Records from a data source
——————
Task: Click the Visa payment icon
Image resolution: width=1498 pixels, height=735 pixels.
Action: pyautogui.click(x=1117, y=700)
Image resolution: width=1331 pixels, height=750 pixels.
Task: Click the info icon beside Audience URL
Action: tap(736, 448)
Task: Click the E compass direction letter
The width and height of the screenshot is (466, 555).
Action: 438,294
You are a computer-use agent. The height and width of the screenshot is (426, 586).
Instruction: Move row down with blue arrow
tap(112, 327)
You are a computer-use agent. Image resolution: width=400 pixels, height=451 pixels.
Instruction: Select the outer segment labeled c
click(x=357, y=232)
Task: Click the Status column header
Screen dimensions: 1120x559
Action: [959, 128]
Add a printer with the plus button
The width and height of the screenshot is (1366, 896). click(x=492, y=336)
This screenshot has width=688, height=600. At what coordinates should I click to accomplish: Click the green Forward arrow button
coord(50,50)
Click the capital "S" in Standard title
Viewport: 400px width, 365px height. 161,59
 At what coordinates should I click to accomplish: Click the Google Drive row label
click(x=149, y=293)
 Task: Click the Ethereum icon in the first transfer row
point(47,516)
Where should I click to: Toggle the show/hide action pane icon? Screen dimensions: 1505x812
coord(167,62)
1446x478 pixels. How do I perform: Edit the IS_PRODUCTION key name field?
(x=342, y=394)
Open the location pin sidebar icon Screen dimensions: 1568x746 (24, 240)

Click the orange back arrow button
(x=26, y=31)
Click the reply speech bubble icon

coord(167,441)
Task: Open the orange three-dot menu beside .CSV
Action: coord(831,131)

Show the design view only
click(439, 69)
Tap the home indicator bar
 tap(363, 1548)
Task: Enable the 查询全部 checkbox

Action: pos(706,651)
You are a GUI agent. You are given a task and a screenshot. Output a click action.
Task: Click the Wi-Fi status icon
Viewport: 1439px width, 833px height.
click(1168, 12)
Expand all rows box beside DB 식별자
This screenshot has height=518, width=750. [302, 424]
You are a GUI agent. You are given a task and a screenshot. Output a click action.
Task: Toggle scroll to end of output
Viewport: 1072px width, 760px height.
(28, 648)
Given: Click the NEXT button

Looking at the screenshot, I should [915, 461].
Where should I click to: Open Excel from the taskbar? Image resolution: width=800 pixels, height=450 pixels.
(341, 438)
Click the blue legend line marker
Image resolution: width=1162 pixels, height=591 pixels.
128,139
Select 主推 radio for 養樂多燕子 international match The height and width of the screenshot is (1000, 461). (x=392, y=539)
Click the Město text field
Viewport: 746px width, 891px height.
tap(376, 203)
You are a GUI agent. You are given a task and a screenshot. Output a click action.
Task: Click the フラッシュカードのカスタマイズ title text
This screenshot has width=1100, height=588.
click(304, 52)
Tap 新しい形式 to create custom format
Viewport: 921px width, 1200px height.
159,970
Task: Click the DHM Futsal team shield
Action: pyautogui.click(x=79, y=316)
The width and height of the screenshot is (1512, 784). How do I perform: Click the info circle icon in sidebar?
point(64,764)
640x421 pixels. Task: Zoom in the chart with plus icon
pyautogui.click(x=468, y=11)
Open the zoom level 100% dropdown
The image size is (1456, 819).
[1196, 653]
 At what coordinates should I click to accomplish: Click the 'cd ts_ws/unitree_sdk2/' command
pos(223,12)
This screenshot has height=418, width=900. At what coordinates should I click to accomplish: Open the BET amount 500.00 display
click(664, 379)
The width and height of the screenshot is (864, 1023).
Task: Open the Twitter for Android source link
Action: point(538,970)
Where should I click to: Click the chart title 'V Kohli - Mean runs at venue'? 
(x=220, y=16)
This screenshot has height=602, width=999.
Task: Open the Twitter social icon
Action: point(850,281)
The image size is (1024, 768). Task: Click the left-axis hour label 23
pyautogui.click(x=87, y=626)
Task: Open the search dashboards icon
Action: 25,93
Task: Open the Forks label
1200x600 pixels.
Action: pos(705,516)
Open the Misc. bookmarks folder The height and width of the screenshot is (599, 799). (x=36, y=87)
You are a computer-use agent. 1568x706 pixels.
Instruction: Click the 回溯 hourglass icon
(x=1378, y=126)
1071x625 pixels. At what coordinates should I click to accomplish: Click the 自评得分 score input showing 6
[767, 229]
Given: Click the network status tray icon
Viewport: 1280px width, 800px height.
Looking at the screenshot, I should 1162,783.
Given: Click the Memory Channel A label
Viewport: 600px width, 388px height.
——————
== Task directions ==
Locate the word "computer" in the data above. Copy every line carrying it.

== Task result ==
You are a computer-use agent. The height and width of the screenshot is (426, 586).
You are a computer-use agent. Image resolution: width=400 pixels, height=451 pixels.
You are a computer-use agent. 1568x706 pixels.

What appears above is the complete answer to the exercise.